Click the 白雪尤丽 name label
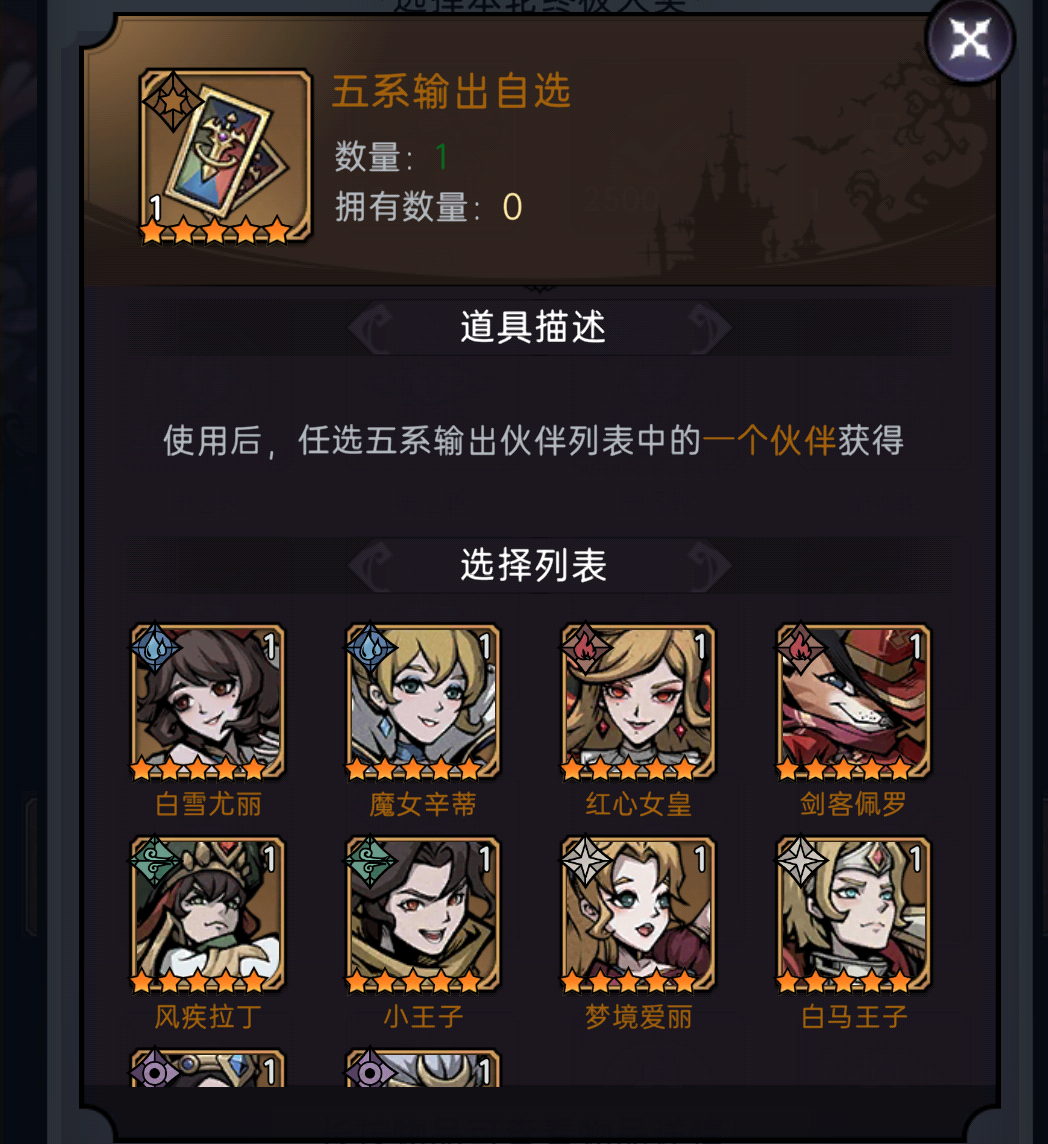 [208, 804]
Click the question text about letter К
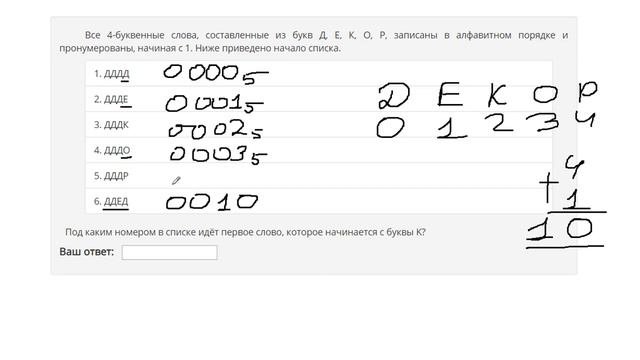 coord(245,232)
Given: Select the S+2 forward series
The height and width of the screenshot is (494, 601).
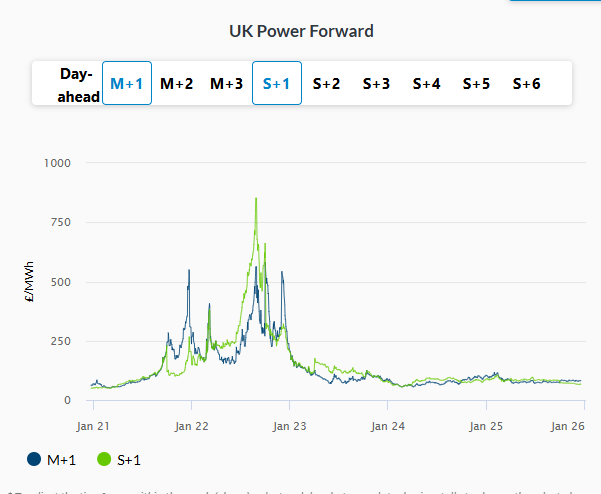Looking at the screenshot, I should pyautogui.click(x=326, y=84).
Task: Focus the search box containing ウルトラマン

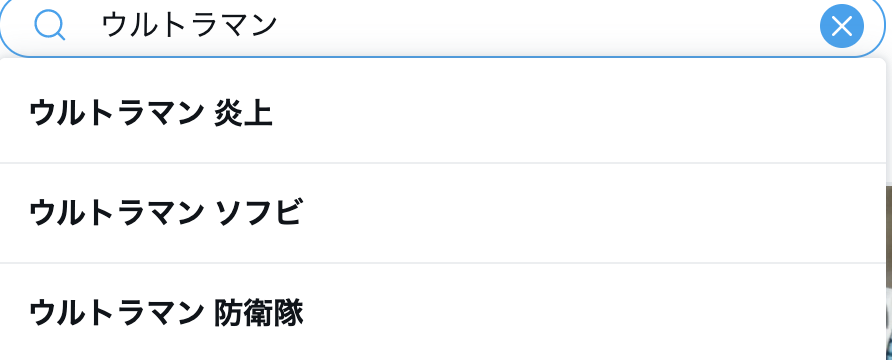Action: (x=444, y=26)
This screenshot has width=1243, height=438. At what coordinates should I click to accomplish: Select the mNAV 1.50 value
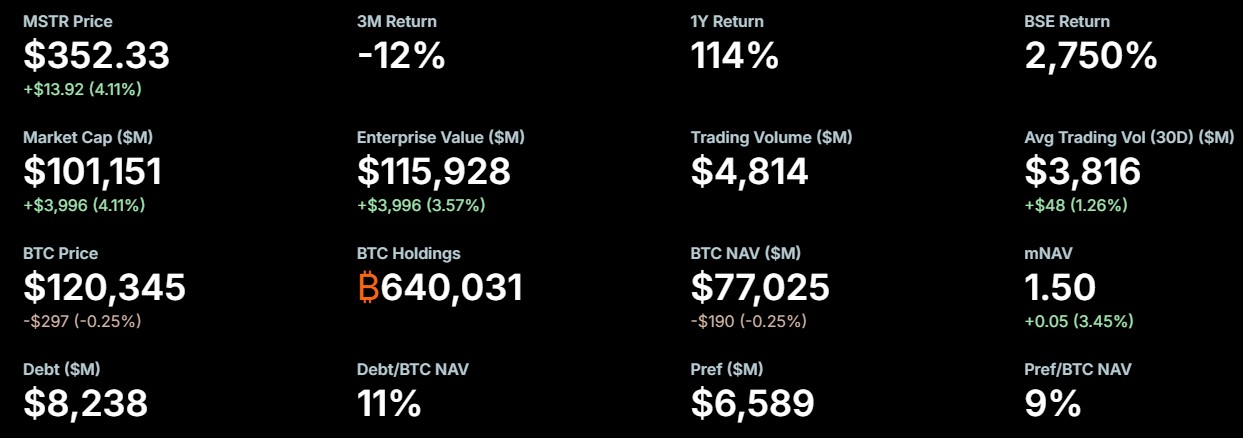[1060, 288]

*****

Work request: All entries should be restated word for word; no images belong in the copy.

Output for this task:
Click the 白雪尤丽 name label
 [208, 804]
Click the question text about letter К
 coord(245,232)
Given: Select the S+2 forward series
The height and width of the screenshot is (494, 601).
Looking at the screenshot, I should pyautogui.click(x=326, y=84).
Task: Focus the search box containing ウルトラマン

Action: (x=444, y=26)
This screenshot has width=1243, height=438. At what coordinates should I click to accomplish: Select the mNAV 1.50 value
[1060, 288]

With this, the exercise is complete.